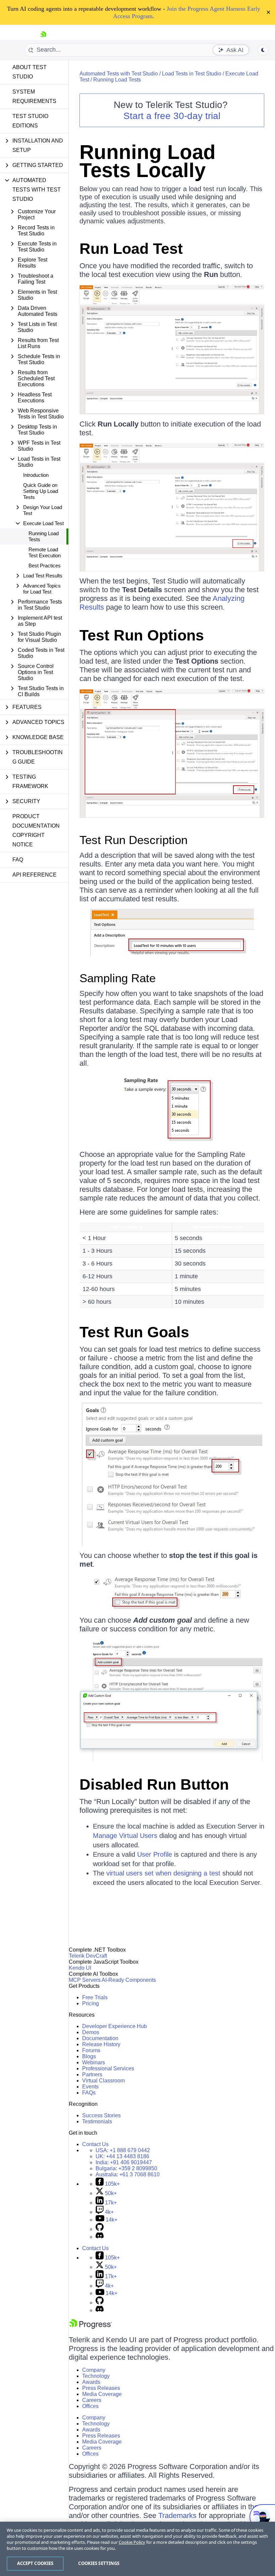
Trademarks (177, 2515)
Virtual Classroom (103, 2080)
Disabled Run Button (154, 1784)
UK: (122, 2156)
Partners (92, 2074)
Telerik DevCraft (88, 1956)
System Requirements (34, 96)
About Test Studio (29, 71)
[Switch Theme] (263, 50)
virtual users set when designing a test (163, 1873)
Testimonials (97, 2121)
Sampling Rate (117, 978)
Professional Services (108, 2068)
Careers (91, 2400)
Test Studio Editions (30, 120)
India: (124, 2162)
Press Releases (101, 2388)
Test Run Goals (134, 1332)
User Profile (154, 1854)
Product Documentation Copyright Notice (36, 830)
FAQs (89, 2092)
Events (90, 2086)
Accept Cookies (35, 2563)
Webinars (93, 2062)
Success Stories (101, 2115)
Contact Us (95, 2144)
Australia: (128, 2174)
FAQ (17, 859)
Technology (96, 2376)
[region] (137, 2549)
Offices (90, 2406)
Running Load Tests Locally (147, 161)
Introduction (36, 475)
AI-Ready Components (129, 1980)
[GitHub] (100, 2229)
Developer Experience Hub (114, 2026)
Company (93, 2370)
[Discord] (100, 2237)
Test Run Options (141, 635)
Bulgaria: (126, 2168)
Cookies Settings (98, 2563)
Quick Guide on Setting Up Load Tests (40, 491)
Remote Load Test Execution (45, 552)
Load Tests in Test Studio (191, 73)
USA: (123, 2150)
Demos (90, 2032)
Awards (91, 2382)
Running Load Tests (44, 536)
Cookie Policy (132, 2542)
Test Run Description (133, 839)
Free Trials (95, 1997)
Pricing (90, 2003)
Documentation (100, 2038)
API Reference (34, 875)
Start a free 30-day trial (171, 116)
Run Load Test (131, 248)
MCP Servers (85, 1980)
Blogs (89, 2056)
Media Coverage (102, 2394)
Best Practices (45, 565)
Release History (101, 2044)
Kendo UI (80, 1968)
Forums (91, 2050)
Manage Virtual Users (125, 1835)
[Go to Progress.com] (90, 2327)
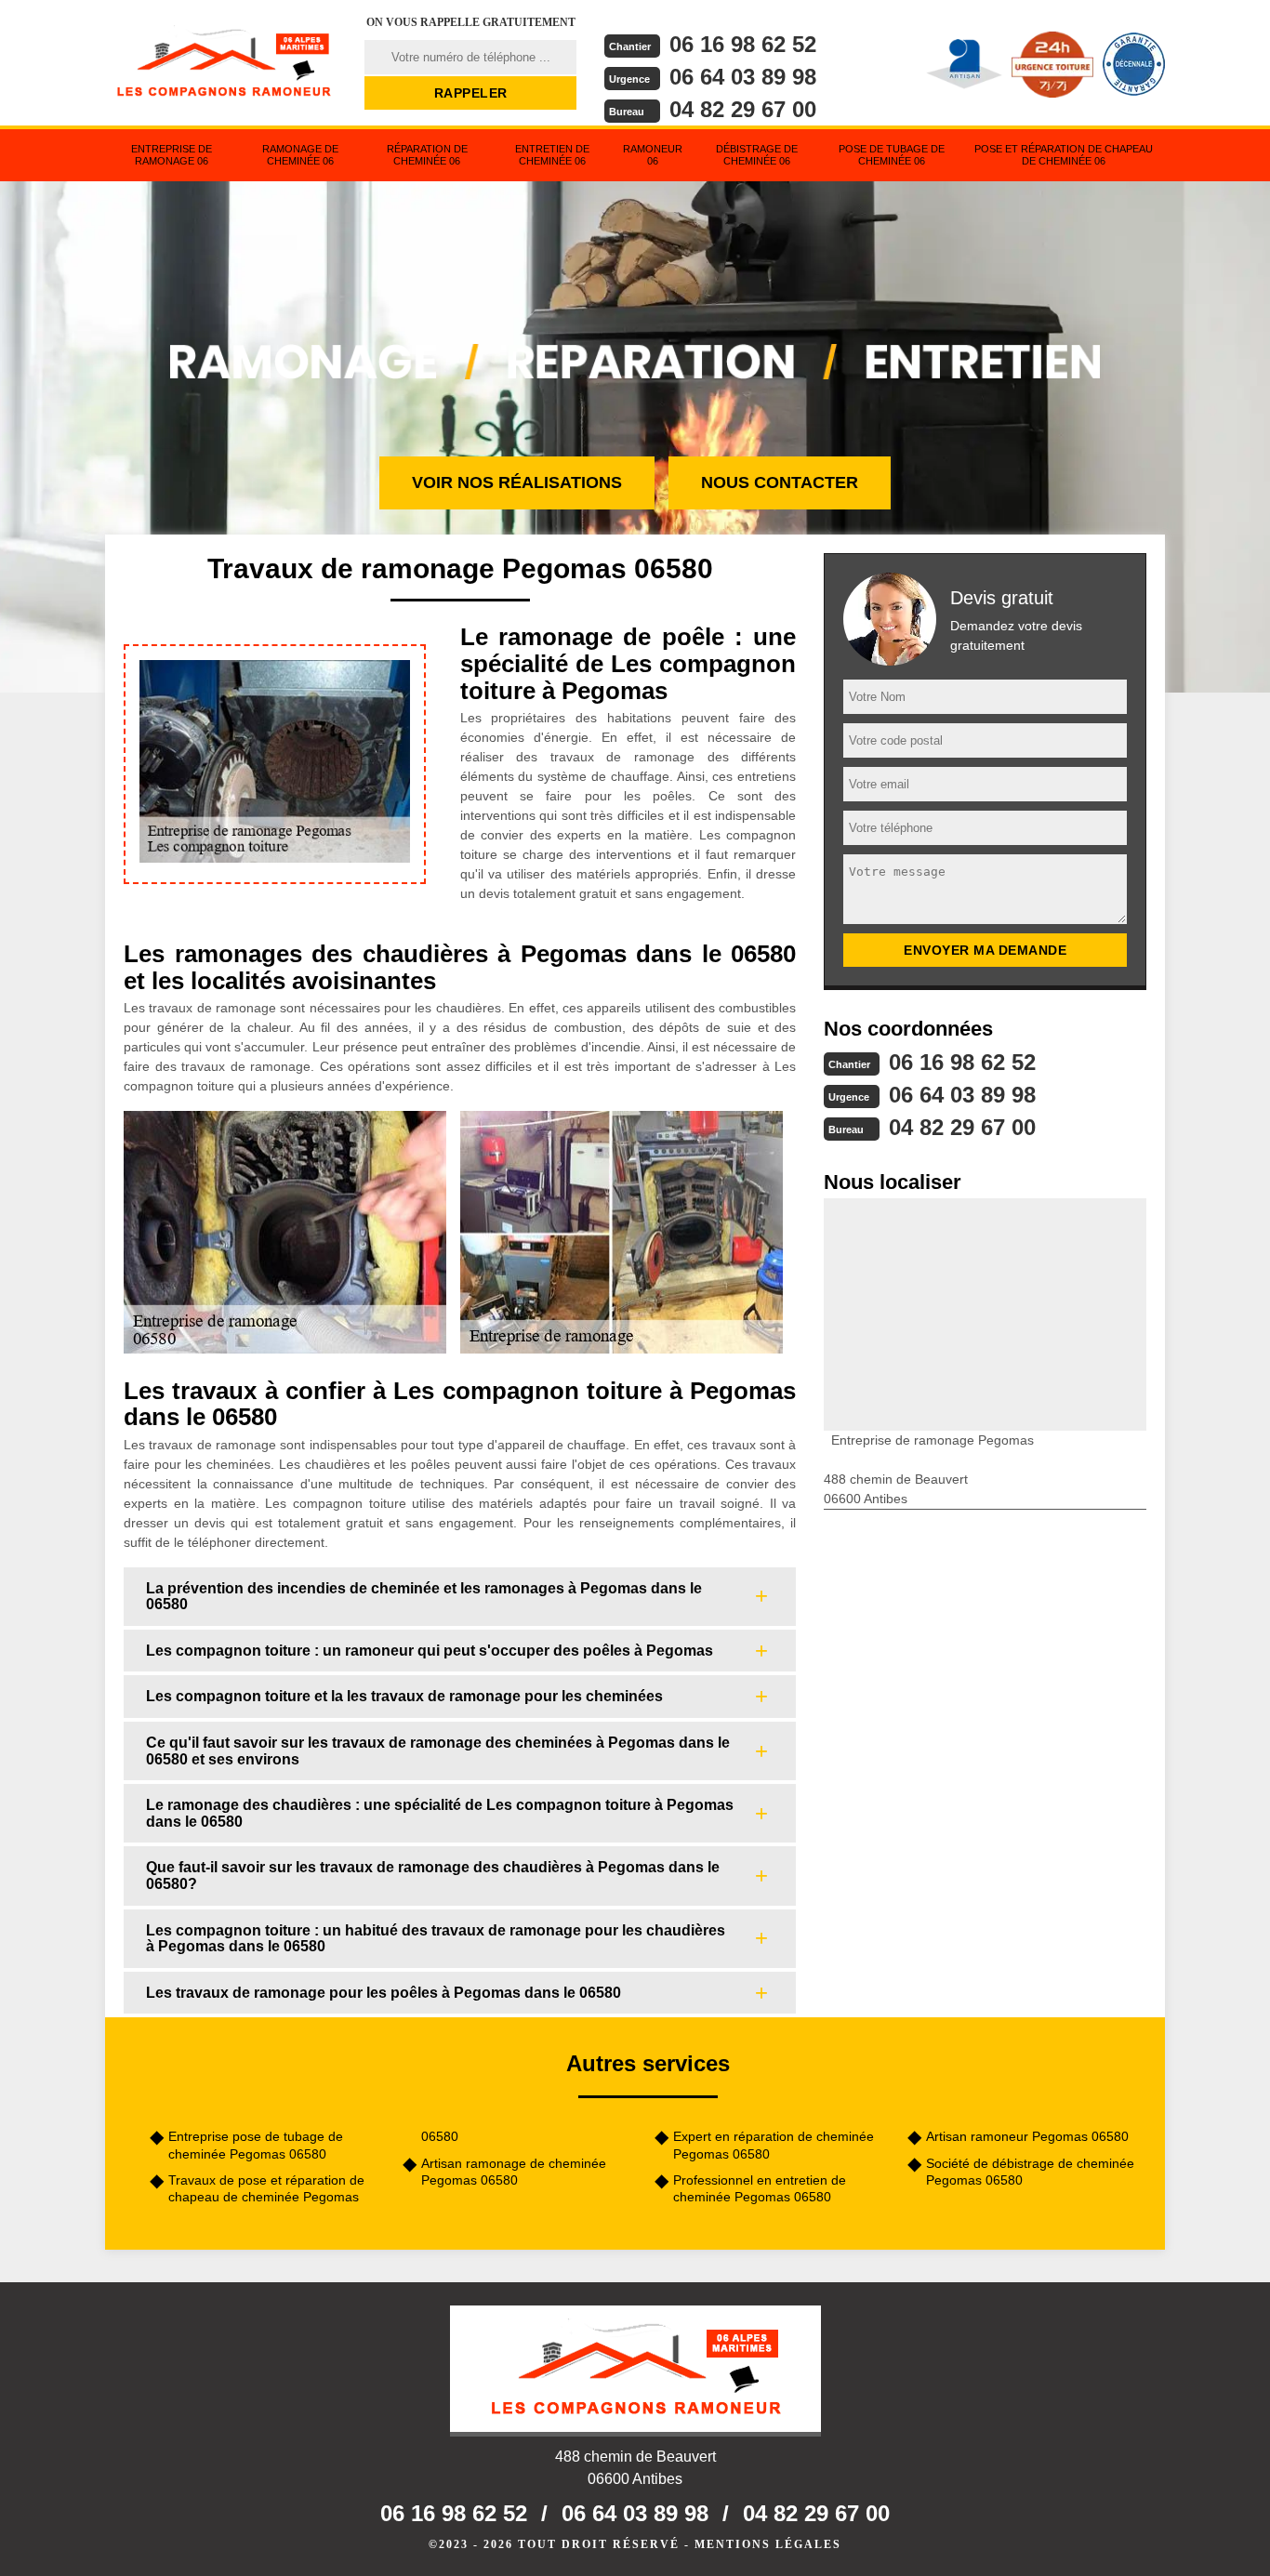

§ What you are asked to do
Take the line that contains "Events (90, 2086)" and all lines after it to the end of the material above, and copy them verbatim without any images.

§ Reply to the exercise
Events (90, 2086)
Accept Cookies (35, 2563)
Webinars (93, 2062)
Success Stories (101, 2115)
Contact Us (95, 2144)
Australia: (128, 2174)
FAQ (17, 859)
Technology (96, 2376)
[region] (137, 2549)
Offices (90, 2406)
Running Load Tests Locally (147, 161)
Introduction (36, 475)
AI-Ready Components (129, 1980)
[GitHub] (100, 2229)
Developer Experience Hub (114, 2026)
Company (93, 2370)
[Discord] (100, 2237)
Test Run Options (141, 635)
Bulgaria: (126, 2168)
Cookies Settings (98, 2563)
Quick Guide on Setting Up Load Tests (40, 491)
Remote Load Test Execution (45, 552)
Load Tests in Test Studio (191, 73)
USA: (123, 2150)
Demos (90, 2032)
Awards (91, 2382)
Running Load Tests (44, 536)
Cookie Policy (132, 2542)
Test Run Description (133, 839)
Free Trials (95, 1997)
Pricing (90, 2003)
Documentation (100, 2038)
API Reference (34, 875)
Start a free 30-day trial (171, 116)
Run Load Test (131, 248)
MCP Servers (85, 1980)
Blogs (89, 2056)
Media Coverage (102, 2394)
Best Practices (45, 565)
Release History (101, 2044)
Kendo UI (80, 1968)
Forums (91, 2050)
Manage Virtual Users (125, 1835)
[Go to Progress.com] (90, 2327)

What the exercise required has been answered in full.